Kabar24.com, JAKARTA — Mantan Kepala Staf Kostrad Kivlan Zen mengumbar perasaan kecewa ditetapkan sebagai tersangka dan terdakwa kasus dugaan kepemilikan senjata api dalam sidang perbaikan permohonan uji materi UU Darurat No. 12/1951.
“Tidak pernah dalam mimpi maupun kehidupan nyata pemohon yang telah mengabdi kepada negara selaku prajurit TNI tahun 1971—2001, dan pasca-pensiun masih bertugas di Filipina melepaskan sandera untuk kepentingan wibawa dan martabat pemerintah RI, mengalami penangkapan tanggal 26 Mei 2019 selanjutnya penetapan tersangka dan penahanan penjara sejak 30 Mei 2019 secara masif oleh pemerintah,” kata Tonin Tachta Singarimbun, kuasa hukum Kivlan, dalam sidang perbaikan di Jakarta, Senin (15/6/2020).
Sidang tersebut dihadiri langsung oleh Kivlan selaku pemohon. Kesempatan untuk memberikan pernyataan di akhir sidang digunakan Kivlan untuk memohon keadilan kepada Tuhan melalui hakim Mahkamah Konstitusi (MK).
“Semoga saya mendapatkan keadilan dan mendapatkan rahmat dalam saya mengajukan petitum ini. Saya berserah diri semoga Allah mengabulkan permohonan saya di hadapan Yang Mulia,” kata Kivlan.
Pemohon mendalilkan Pasal 1 ayat (1) UU Darurat 12/1951 menimbulkan ketidakpastian hukum dan diskriminatif. Pasal tersebut berisi larangan bagi setiap orang untuk memasukkan dan menggunakan senjata api dan amunisi beserta ancaman hukumannya.
Selain itu, Kivlan menyoal pembentukan beleid tersebut karena tidak sesuai dengan proses pembentukan UU. Menurut pemohon, UU darurat tidak lagi diakomodasi dalam rezim hukum Indonesia. Produk hukum sederajat UU hanya peraturan pemerintah pengganti UU (perppu).
Pada Februari 1961, UU Darurat 12/1951 dan seluruh UU darurat maupun perppu yang dibentuk sebelum 1 Januari 1961 dinyatakan sebagai UU. Deklarasi itu termaktub dalam UU No. 1/1961 yang diteken oleh Presiden Soekarno.
Meski demikian, pemohon mengklaim pembentukan tersebut tidak sah. Pasalnya, UU 1/1961 tidak dibentuk pemerintah bersama dengan DPR sebagaimana diatur dalam UUD 1945.
Kivlan Zen menggugat UU Darurat 12/1951 setelah menjadi terdakwa kasus dugaan kepemilikan senjata api.

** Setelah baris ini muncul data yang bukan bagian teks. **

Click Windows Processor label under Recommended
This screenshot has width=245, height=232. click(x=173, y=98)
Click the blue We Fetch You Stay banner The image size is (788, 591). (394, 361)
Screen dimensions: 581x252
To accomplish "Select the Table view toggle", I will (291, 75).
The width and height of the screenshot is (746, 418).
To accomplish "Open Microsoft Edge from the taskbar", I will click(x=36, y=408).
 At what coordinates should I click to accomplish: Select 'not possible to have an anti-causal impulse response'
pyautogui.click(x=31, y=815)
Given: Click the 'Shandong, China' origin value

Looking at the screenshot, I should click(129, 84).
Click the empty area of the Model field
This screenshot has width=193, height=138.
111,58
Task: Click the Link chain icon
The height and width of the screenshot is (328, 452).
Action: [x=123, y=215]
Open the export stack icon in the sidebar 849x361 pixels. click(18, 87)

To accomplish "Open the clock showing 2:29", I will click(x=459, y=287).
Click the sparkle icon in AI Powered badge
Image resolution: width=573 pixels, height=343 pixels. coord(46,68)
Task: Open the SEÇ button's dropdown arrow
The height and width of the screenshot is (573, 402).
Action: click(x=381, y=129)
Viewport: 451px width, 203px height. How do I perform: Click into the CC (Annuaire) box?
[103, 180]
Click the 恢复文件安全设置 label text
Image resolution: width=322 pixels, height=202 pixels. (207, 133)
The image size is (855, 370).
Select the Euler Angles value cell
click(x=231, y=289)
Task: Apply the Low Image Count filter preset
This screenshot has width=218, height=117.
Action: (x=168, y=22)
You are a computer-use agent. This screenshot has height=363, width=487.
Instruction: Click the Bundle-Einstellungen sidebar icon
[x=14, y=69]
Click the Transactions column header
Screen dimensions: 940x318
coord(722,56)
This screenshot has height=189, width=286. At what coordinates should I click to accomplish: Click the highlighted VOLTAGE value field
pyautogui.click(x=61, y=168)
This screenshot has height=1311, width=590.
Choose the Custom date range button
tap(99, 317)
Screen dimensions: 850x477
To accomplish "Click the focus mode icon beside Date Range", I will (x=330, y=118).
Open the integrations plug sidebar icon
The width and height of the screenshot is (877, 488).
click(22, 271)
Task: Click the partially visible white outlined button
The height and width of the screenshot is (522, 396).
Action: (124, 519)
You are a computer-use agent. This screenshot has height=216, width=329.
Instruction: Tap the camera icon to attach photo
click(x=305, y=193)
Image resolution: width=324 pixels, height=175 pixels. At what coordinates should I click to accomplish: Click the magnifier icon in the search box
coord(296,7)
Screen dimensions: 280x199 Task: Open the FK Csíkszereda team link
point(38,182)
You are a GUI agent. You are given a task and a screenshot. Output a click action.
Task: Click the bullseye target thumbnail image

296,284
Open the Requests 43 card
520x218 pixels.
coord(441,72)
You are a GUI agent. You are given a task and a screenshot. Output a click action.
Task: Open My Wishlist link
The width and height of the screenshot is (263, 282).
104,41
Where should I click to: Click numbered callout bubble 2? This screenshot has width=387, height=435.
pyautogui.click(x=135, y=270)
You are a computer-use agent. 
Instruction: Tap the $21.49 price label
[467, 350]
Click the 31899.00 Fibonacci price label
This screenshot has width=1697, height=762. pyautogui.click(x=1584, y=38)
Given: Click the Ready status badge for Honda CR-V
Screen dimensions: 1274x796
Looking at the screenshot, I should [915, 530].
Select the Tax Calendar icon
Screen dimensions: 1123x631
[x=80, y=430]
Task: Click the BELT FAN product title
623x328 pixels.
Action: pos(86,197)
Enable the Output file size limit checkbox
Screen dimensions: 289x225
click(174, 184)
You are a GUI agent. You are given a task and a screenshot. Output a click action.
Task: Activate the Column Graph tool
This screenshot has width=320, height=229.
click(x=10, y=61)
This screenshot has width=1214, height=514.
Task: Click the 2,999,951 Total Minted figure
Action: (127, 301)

Pengusaha Habil Marati sebagai penyandang dana pembelian senjata api telah divonis bersalah oleh Pengadilan Negeri Jakarta Pusat.
UU Darurat 12/1951 tentang Mengubah Ordonnan Tietijdelijke Byzondere Strafbepalingen (STBL. 1948 Nomor 17) dan UU RI Dahulu No. 8/1948 memang tidak lazim sebagai nomenklatur UU. Di kalangan praktisi hukum, UU Darurat 12/1951 adalah tentang Senjata Api.
“Dalam sistem hukum kita ada dua sampai tiga nama untuk UU ini,” kata Tonin Tachta Singarimbun.
Dalam petitumnya, Kivlan Zen meminta MK menghapus Pasal 1 ayat (1) UU Darurat 12/1951. Di samping itu, pemohon menyerahkan kepada MK bila pasal tersebut dipertahankan, tetapi diberikan sejumlah persyaratan guna memenuhi unsur konstitusionalitas.
Sementara itu, Hakim Konstitusi Arief Hidayat mengatakan bahwa perkara tersebut akan dibahas dalam rapat permusyawaratan hakim (RPH). Rapat tersebut bakal memutuskan apakah sidang pemeriksaan dilakukan atau tidak.